By Mr. Jacob Bundrick

Will Issue 3 bring jobs or bankruptcy taxes? Issue 3 proposes to allow local governments to appropriate tax dollars directly to private companies for economic development projects and to pay private organizations for economic development consulting work. Issue 3 would also expand the type of projects for which local debt can be issued as well as increase the number of taxes that can be authorized to retire economic development bonds.

The proposal to loosen the restraints on municipalities stems from a 2015 Pulaski County Circuit Court ruling that payments made by the cities of Little Rock and North Little Rock to local chambers of commerce were unconstitutional. Proponents argue that passing Issue 3 will resolve the legal question and enable local governments to offer enough incentives to attract businesses.

Mike Preston, executive director of the Arkansas Economic Development Commission, claims that “when a local community has no defined ability to spend funds for economic development purposes, it is at an immediate disadvantage versus communities that have this ability.” Issue 3 would allow all communities to develop defined spending plans that might help cities and counties develop both direct and indirect employment.

Randy Zook, president and CEO of the Arkansas State Chamber of Commerce/Associated Industries of Arkansas, argues that “ambiguities in our state Constitution have left our communities with their hands tied when it comes to using local resources to recruit employers.” However, voters should remember that constitutions are put in place to limit government power. Expanding government officials’ ability to use local tax dollars and public debt to finance private economic development projects comes with costs.

For example, Fayetteville city attorney Kit Williams warns that allowing cities and counties to finance private economic development projects means that “Arkansas cities will likely be invited into bidding wars with each other for new ‘economic development’.” Businesses could threaten to leave for the neighboring town if their current host city did not provide more incentives. This would put Arkansas cities into contests with each other to see who can write the biggest check, which ultimately drives up local tax burdens. Little Rock would compete not just with Oklahoma City and Nashville, but also with Conway and Rogers. Rather than spurring job creation, existing jobs would simply be moved from one Arkansas city to the next.
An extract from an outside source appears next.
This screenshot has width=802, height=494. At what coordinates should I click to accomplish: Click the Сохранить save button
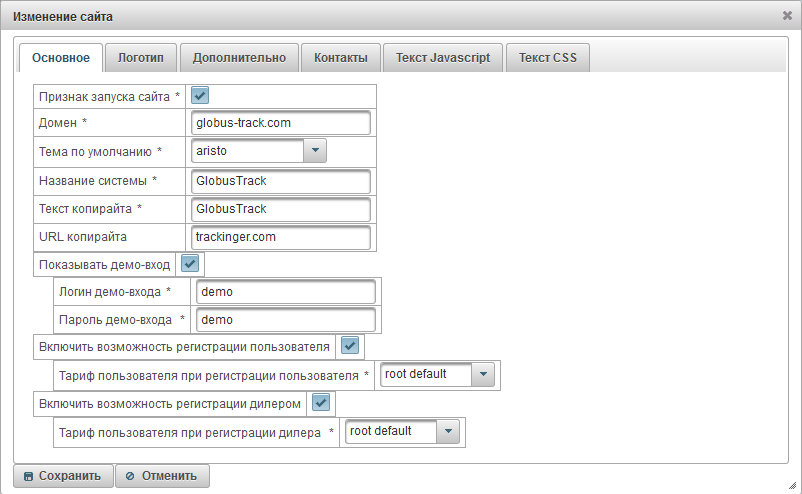63,476
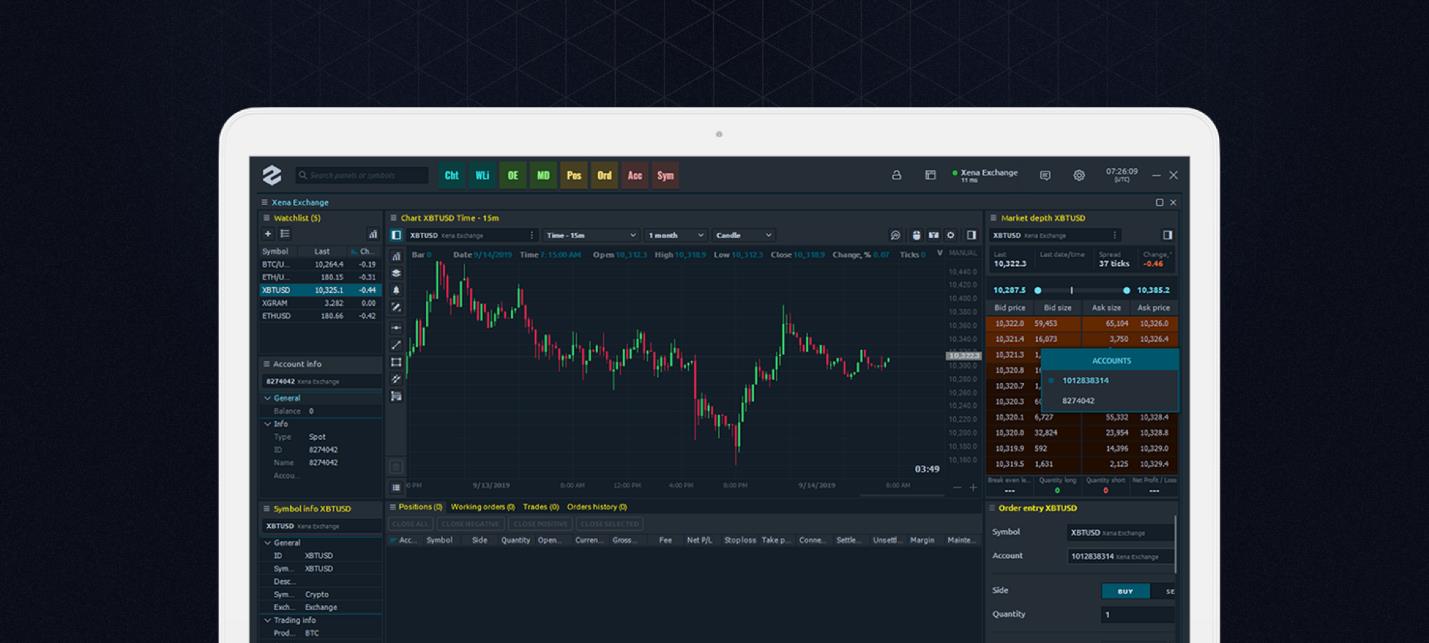The width and height of the screenshot is (1429, 643).
Task: Open the Time - 15m aggregation dropdown
Action: (x=590, y=235)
Furthermore, local governments take on significant financial risk when tax dollars and local debt are used to finance private businesses. Port St. Lucie, Florida, provides a cautionary tale. In March 2015, more than one-third of Port St. Lucie’s debt ($335.5 million) was from “failed or faltering economic-development deals for which the city fronted money with a promise of repayment.” This means that taxpayers in Port St. Lucie are being forced to pay $335.5 million (plus interest) for projects they will see little to no economic benefit from. The city’s struggle with economic development debt led to a credit rating downgrade from Moody’s. If Issue 3 passes, how many Arkansas cities would follow the path of Port St. Lucie?
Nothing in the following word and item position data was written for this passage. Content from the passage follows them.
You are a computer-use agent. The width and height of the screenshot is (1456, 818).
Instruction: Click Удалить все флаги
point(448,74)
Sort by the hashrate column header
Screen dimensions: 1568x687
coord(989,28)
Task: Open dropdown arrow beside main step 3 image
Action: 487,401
While many government officials are cautious about such projects, others might not be as diligent – or they might be mistaken. There is always the chance that city and county officials would take risks hoping that they will pay off and, perhaps, also gambling that if their bet fails, the state might step in and pick up the bill. After all, Arkansas taxpayers have seen this before.

In the 1920s, Arkansas’s municipalities ran up incredible amounts of debt to finance road construction projects. Yet, the debt burden quickly became insurmountable for municipalities. In an effort to rescue the failing road districts, the State of Arkansas assumed local road debts. However, Arkansas was hit hard by the 1927 flooding of the Mississippi River system and the Great Depression that followed a few years later. By 1933, Arkansas was drowning in its debts and became the first and only state to declare bankruptcy during the Depression.

Using local tax dollars and public debt to finance economic development projects brings both risks and rewards. Relaxing the constitutional restraints on local governments may enable Arkansas’s communities to attract new economic development, but at what expense? Arkansas voters must ultimately weigh the cost of higher tax burdens and the risk of bankruptcy against the possibility of new employers.